§ **YOUR ASSIGNMENT**
Down to the last line, repeat the data below exactly.

§ **Stored entries**

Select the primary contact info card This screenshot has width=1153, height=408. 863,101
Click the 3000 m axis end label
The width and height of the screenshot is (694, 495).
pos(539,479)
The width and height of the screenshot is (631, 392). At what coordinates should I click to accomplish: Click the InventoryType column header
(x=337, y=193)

§ **YOUR SOLUTION**
Select the primary contact info card This screenshot has width=1153, height=408. 863,101
Click the 3000 m axis end label
The width and height of the screenshot is (694, 495).
pos(539,479)
The width and height of the screenshot is (631, 392). At what coordinates should I click to accomplish: Click the InventoryType column header
(x=337, y=193)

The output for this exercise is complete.